Many of the above things I've named have their roots in fear based homeschooling.  Fear of failure, fear they won’t fit in with other kids, fear they won’t match up, fear you aren’t doing enough, fear your students will be behind, fear your child won’t be happy, fear they won't get what they would at public school (let's hope not!), fear they won’t have what others do, fear they won't get a scholarship or get into a particular University, and the list goes on.  

We have to remember that God is sovereign over the lives of our children and our homeschool.  God didn't hand homeschool control over to us completely.  We are a part of His plan for our children's lives but He has the plan.  We can't deny them what God has ordained for them.  If we are seeking His priorities and His wisdom for our homeschool and truly living to His standard and not the world's, our kids will be more than fine.  They will be better off.  I don't know about you, but I'm OK with my kids not fitting in the world if that means being addicted to electronics and having no virtues.

Finding Freedom

Now that we've identified some of the obstacles, lets identify some of the things we can do as homeschooling parents to find freedom and restfulness for ourselves and our children.  
  • Goal orientated thinking is best. Think about the goals you have for your student for the year and then think about how you will achieve those goals.  You might be surprised at how much you don't need a boxed curriculum if you look at things this way.  
  • Be a weaver not a doer.  Look at curriculum and see where other things are being woven in.
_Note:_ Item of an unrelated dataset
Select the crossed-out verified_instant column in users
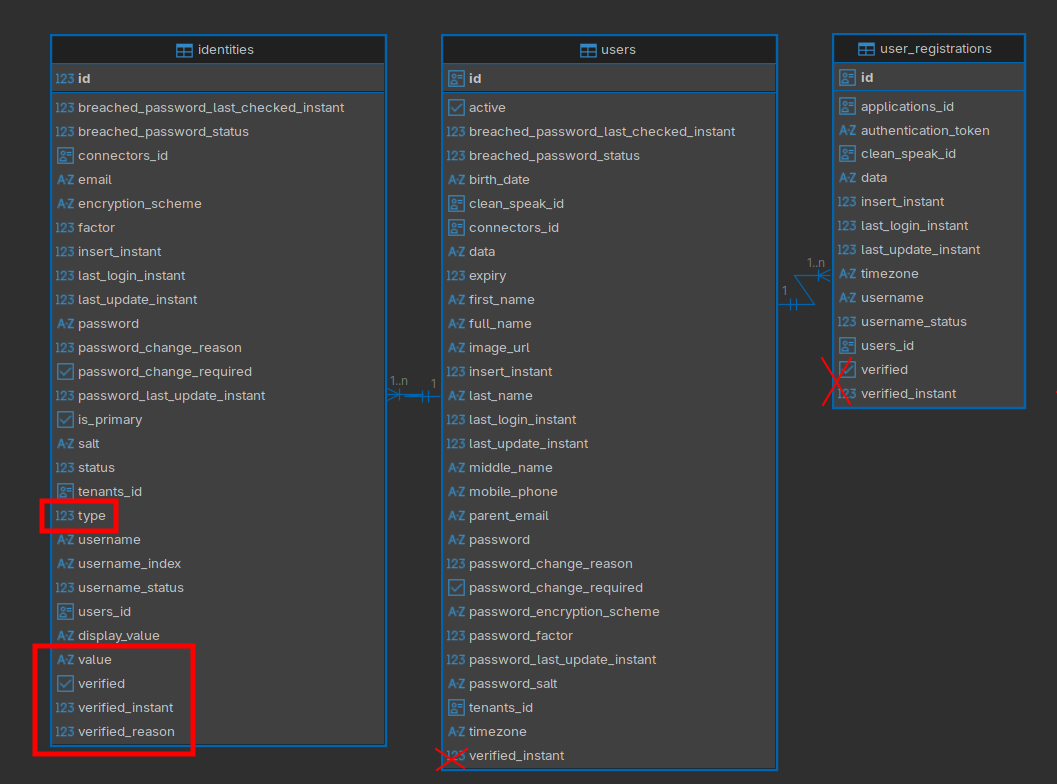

Are you using Writing & Rhetoric as your writing curriculum for example?  Then recognize all that is being covered. They are doing more than writing.  They are doing reading comprehension, vocabulary, copywork, grammar, dictation and some history/literature.  Take that into consideration when you are deciding on what additional curriculums you need to add.  Don't overload your child and create imbalance with what is already woven it into their curriculum. 
  • Make hard choices.  Give up the good for the best.  Temporarily let go of something for a season to pursue something else.  Make your children make choices and don't just add to your full plate!  If your child wants to do theater, then maybe they give up a sport or dance lessons for that season.  
  • Form good habits.  If students develop good work habits that are overseen by parents (don't send a child to a place you can't see them and expect they will be "working" on their schoolwork and then wonder why they didn't accomplish all you sent them in with or found it too "hard" and think the workload is too much.  It is more likely, they just haven't been properly taught good work habits and weren't very diligent.)  More can be accomplished in less time if a student knows how to work.  Rhythms can help with this habit formation.
  • Create MARGIN in your life and schedule.  This is imperative!  Plan for a portion of the hours you have available in a day.  Don't plan every hour out in your day.  Good things happen, and we miss them when we are tied down to our schedule and plans that don't allow for margin to pursue better things.  Life without margin is life without rest.  Margin provides rest and time for contemplation and good discussion.  You need margin for those important conversations!  
  • Allow your kids to be bored.  This is the mother of creativity.  Don't feel you are the activities director of your children's lives.  They will be better off if they have time to be innovative, and are bored enough to create!